Of the 56 funds in the IA Global Emerging Markets Bond sector, which includes passive and active vehicles, roughly one third or 19 funds have performance data stretching back 10 years.

Similarly only 37 EM equity funds out of 101 in the IA Global EM sector possess a 10-year track record.

The L&G Emerging Markets Government Bond fund itself has only been around for five-and-a-half-years.

Active versus Passive

Husselbee said he will introduce active emerging market debt funds into his multi-asset portfolios at some point. But first, “let’s let the peer group mature,” he said.

The passive emerging market debt funds he invests in hold government bonds, which he argued makes them suitable for trackers.

The 10 best performing funds in the sector over five years are all actively managed funds. The Amundi Sicav II Emerging Markets Bond has produced the highest returns over the period (38.12%), followed by the BNY Mellon Emerging Markets Corporate Debt fund (37.8%) and M&G Emerging Markets Bond fund (35.88%).

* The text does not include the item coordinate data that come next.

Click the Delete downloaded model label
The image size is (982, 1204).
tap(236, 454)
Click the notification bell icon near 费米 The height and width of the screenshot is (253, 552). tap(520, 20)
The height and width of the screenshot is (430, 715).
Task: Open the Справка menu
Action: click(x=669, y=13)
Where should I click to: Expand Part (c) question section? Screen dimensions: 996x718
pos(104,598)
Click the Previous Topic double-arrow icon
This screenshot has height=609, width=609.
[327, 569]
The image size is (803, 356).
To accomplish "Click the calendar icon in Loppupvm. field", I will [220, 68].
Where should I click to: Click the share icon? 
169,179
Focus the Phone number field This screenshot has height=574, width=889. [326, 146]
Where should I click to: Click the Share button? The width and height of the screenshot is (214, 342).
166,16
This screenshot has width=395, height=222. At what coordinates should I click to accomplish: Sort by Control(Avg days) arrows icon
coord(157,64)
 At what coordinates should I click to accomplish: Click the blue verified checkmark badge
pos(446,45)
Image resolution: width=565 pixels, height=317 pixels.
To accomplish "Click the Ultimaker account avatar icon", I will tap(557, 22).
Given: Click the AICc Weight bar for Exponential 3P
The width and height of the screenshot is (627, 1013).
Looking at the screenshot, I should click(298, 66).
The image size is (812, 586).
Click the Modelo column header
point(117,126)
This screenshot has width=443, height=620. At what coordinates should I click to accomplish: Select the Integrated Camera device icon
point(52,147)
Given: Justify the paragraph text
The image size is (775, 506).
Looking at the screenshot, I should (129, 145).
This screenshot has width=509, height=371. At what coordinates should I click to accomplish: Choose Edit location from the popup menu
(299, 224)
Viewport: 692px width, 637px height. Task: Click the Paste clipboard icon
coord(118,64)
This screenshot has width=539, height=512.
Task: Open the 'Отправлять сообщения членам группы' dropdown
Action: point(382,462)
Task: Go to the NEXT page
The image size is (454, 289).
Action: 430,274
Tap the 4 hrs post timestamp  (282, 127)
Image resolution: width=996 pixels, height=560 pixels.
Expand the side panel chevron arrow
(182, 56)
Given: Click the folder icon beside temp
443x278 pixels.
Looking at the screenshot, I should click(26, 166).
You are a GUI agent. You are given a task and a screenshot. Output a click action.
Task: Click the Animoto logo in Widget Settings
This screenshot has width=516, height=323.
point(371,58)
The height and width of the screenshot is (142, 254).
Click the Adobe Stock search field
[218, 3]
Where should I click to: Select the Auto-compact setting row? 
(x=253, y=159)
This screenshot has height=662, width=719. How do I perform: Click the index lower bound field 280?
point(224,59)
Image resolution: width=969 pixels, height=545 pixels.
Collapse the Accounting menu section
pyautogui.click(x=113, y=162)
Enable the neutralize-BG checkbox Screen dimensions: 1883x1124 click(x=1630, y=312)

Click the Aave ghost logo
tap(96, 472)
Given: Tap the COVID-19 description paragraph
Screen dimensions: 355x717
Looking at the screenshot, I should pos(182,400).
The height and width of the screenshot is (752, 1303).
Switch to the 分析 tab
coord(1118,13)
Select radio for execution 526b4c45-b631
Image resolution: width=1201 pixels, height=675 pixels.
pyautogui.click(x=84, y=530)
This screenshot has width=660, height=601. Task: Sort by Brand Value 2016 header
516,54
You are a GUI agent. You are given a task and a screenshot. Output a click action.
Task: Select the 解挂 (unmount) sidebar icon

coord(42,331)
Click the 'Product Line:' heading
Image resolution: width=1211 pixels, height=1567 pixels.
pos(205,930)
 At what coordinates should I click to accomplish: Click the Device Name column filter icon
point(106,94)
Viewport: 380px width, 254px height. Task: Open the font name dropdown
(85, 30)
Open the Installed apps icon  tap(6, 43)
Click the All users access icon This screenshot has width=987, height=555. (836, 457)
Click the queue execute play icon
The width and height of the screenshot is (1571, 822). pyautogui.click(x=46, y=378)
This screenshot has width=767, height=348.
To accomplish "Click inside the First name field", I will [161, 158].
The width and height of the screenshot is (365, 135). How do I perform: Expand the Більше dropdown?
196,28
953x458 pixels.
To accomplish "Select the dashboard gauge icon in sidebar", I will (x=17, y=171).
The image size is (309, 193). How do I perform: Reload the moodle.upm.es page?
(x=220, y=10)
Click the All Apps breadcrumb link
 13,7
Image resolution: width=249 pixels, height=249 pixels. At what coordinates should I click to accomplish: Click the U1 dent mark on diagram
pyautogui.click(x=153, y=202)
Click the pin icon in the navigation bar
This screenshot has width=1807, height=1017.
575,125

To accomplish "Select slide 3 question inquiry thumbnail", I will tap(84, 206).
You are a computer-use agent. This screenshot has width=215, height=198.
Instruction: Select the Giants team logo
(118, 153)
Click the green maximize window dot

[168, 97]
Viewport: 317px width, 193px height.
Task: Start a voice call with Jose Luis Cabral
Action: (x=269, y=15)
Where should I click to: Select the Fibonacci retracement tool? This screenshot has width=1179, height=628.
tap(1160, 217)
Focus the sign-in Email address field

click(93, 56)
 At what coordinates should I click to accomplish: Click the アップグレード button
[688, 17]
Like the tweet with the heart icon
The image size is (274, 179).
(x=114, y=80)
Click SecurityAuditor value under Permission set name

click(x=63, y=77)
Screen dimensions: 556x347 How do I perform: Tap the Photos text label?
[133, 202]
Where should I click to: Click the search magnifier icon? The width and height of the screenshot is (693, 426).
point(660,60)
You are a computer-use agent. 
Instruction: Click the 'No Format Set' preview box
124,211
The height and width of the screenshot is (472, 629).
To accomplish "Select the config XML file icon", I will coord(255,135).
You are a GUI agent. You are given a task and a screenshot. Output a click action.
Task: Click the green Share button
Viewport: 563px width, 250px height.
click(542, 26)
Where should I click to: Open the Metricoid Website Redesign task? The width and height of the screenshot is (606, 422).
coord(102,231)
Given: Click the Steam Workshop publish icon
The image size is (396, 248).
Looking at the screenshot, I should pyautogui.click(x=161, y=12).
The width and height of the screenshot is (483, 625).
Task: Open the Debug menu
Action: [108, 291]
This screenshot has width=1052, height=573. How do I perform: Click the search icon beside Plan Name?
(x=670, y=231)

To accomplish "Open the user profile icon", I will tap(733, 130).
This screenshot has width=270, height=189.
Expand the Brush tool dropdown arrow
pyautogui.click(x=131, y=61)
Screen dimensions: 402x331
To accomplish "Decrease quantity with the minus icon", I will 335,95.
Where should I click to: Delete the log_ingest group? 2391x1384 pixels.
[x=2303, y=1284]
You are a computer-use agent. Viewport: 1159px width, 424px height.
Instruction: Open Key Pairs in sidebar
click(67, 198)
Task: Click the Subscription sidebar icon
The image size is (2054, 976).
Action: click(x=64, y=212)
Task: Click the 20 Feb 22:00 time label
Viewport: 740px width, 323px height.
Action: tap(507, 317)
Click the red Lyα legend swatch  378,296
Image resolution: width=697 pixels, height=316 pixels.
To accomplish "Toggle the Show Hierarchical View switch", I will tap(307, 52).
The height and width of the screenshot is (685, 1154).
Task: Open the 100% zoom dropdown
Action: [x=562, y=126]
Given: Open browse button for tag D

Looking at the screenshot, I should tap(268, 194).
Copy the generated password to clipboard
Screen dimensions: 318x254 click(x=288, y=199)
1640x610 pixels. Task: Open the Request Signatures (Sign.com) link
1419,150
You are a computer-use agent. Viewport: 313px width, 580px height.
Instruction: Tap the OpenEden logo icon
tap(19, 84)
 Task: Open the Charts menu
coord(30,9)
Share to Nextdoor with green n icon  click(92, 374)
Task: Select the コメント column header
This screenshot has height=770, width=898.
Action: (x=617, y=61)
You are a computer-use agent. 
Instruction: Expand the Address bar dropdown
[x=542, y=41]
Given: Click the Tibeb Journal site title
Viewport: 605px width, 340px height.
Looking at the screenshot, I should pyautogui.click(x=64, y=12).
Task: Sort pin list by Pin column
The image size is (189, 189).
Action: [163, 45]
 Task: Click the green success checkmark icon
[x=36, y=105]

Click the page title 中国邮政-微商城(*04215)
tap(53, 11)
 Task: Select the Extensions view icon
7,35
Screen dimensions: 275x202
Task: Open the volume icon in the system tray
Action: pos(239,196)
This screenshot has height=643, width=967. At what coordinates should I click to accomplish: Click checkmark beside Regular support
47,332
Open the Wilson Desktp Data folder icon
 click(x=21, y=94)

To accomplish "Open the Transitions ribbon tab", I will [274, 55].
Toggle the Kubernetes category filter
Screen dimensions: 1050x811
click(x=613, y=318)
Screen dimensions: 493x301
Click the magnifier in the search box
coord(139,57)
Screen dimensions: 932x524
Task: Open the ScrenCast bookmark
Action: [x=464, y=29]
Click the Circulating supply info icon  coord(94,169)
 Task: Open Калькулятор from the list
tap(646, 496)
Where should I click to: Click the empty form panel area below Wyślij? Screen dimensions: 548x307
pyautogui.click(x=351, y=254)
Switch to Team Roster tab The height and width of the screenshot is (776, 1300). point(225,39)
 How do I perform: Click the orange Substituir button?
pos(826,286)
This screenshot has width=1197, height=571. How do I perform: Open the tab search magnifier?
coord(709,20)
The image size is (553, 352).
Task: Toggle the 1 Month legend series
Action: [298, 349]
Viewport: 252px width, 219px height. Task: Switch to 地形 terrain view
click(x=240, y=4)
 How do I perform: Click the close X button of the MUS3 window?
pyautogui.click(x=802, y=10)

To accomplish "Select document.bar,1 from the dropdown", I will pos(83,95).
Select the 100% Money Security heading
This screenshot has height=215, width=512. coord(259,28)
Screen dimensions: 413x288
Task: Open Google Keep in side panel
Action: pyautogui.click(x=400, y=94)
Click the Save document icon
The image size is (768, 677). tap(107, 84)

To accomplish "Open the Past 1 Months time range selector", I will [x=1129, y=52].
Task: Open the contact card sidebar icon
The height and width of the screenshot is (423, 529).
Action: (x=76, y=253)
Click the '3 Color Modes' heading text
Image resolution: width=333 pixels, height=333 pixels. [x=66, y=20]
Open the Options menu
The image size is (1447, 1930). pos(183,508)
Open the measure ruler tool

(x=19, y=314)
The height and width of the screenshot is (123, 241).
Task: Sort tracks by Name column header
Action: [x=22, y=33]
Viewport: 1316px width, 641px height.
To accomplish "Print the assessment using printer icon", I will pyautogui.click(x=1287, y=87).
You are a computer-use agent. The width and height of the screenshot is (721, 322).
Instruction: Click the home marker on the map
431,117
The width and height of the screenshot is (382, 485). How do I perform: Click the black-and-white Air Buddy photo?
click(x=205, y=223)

The L&G Emerging Markets Government Bond fund, which tracks the JP Morgan Emerging Markets Bond Index Plus, has generated higher returns than the IA Global Emerging Markets Bond sector average, yielding 21.61% over five years against the sector’s 5.89%, according to data from FE.

Value tilt

On the emerging markets equity side, Husselbee invests in three active funds with exposure to developing markets, including the Somerset Global Emerging Markets, UBS Emerging Markets Equity Income and Stewart Investors Global Emerging Markets Leaders vehicles, all three of which have been around for at least 10 years.

Within that timeframe, the £2.6bn Stewart Investors GEM fund and £453m Somerset fund have topped the MSCI EM index, producing sterling returns of 85.10% and 53% versus the index’s 48.47%.

The UBS Emerging Markets Equity Income fund has only returned 43.30% over the same period.

Husselbee and co-multi asset head Paul Kim have upped their exposure to emerging markets and Asia gradually over the first quarter as part of a tactical value play, which also includes sussing out UK small-cap companies.

The 26 portfolios that make up the £700m Liontrust multi-asset range now have a 60% to 40% value/growth split.